Pillar 7: Good food makes progress possible


In order to achieve real progress on a global and widespread level, a key ingredient to the success of this is for all countries and their people to start on the same footing.

We believe this starts with good food. Good food fuels our ability to solve our hardest problems. Only if we are healthy and strong can we hold those in power accountable, fight injustice at all levels and stand up for the vulnerable. We need to be strong, of mind and body, to face the challenges of the new decade. To be at our best we must have good food, first. That said, getting all  countries on a level footing with the most developed parts of the world is complex and requires much work.

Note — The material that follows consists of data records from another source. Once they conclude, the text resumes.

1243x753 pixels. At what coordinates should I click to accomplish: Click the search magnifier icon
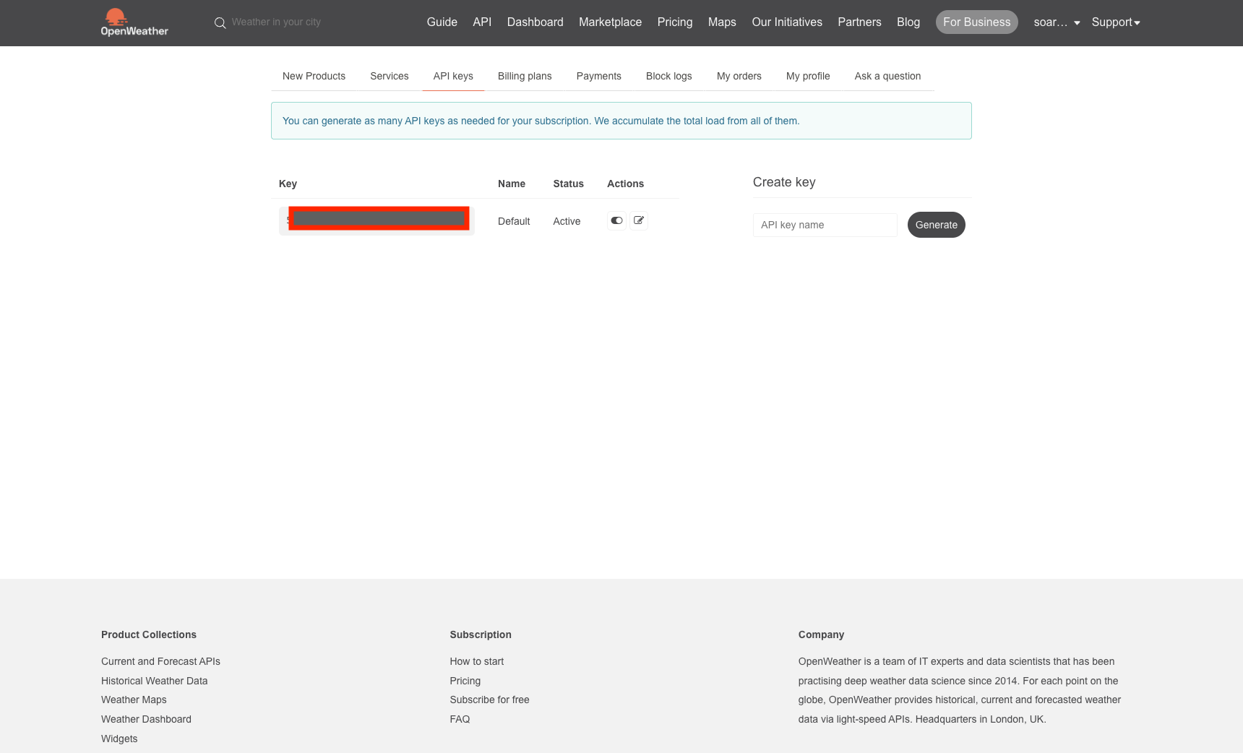click(x=220, y=23)
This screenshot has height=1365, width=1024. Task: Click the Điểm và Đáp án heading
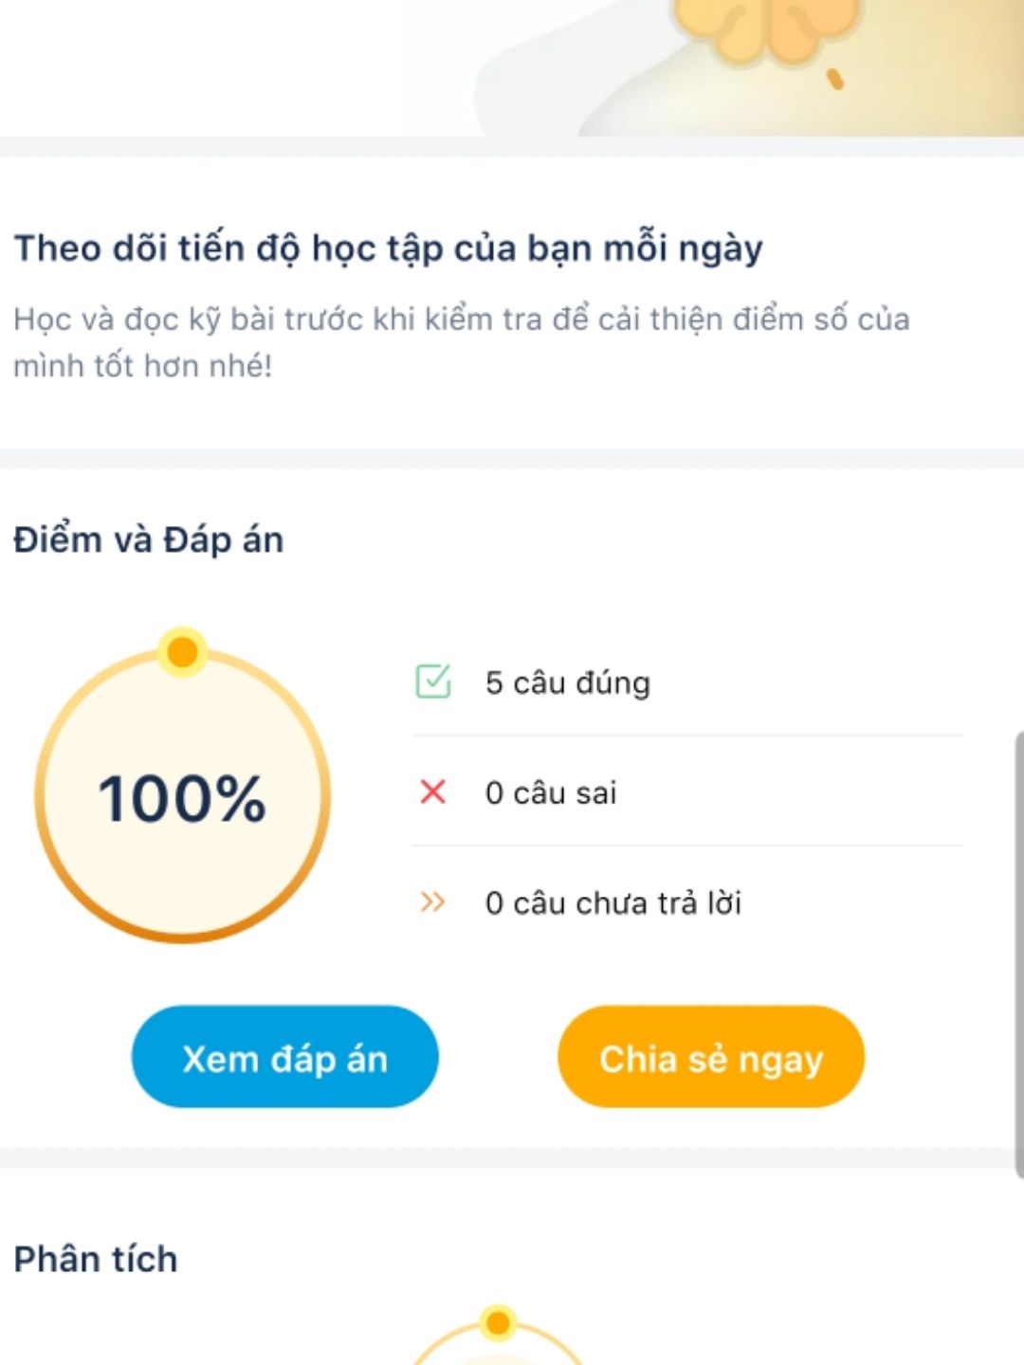coord(149,539)
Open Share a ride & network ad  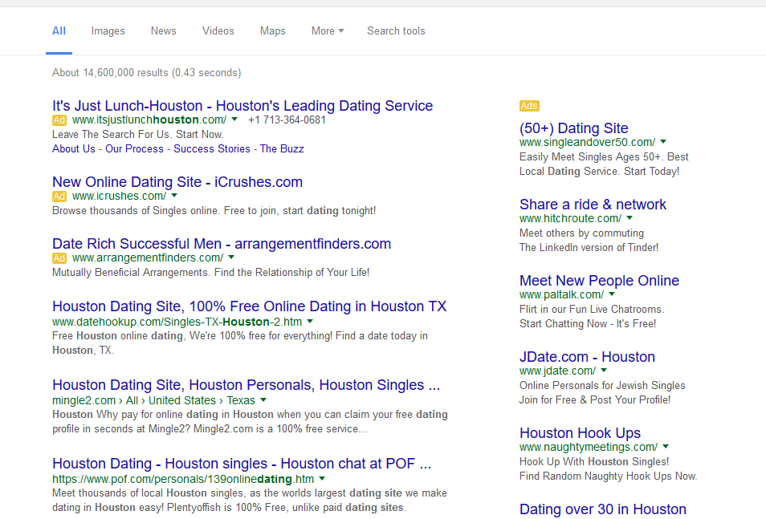pyautogui.click(x=593, y=205)
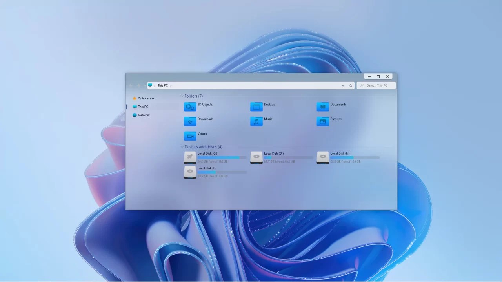Open the address bar history dropdown
This screenshot has height=282, width=502.
pos(343,85)
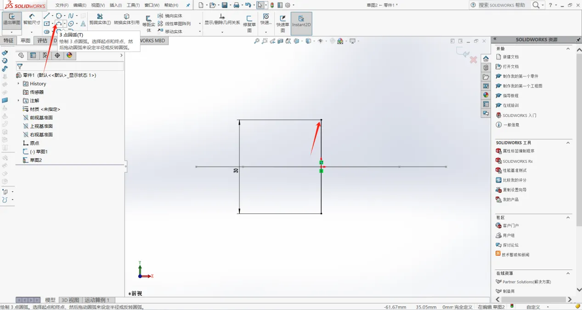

East Timor for example, is a country where half of the population lives below poverty level, over 40% remains illiterate and the average age is 17.5 years.

For decades, the situation in East Timor has been characterised by war and oppression. Many factors will be pivotal in the development of East Timor, including the establishment of political and economic stability and quality education of the young generations. Perhaps most importantly will be the successful development of currently poor child growth and effective health interventions. Hunger is arguably the country’s most urgent problem affecting nearly the whole population. Relative to the WHO standards, 57.7 percent of children under the age of five were classified as being stunted, a condition that follows them through childhood and adolescence. The average height and weight for these children tracks below the WHO fifth centile.

What can be done to help?

Education of the East Timorese population about the effects of malnutrition and specific ways to increase family consumption of important nutrients is essential.

Demonstrating how to cook nutritious meals, store or process fresh foods so it lasts longer and which ingredients have the highest protein content. Also, efforts to work with local farmers on how to improve agricultural yields for their farming communities, will equip East Timorese communities with life-saving nutritional and agricultural knowledge.


In a world of growing complexity and uncertainty, the security of food supplies is threatened by many factors. These include multiple processes of global change (climate change, rapid urbanisation, population ageing), unexpected shocks (natural disasters, financial and political crises), and unexpected responses of food systems themselves to these processes and events. From a holistic perspective, resilience encompasses the complexity of whole food systems, to include social, economic and biophysical processes operating at many scales. It presents the opportunity to eradicate weaknesses and build capacities in food systems while dealing with future uncertainty.

Resilience is a key word that resonates hugely when looking at the challenges we face ahead within our food systems and influence the possibilities of progress when it comes to good food for all.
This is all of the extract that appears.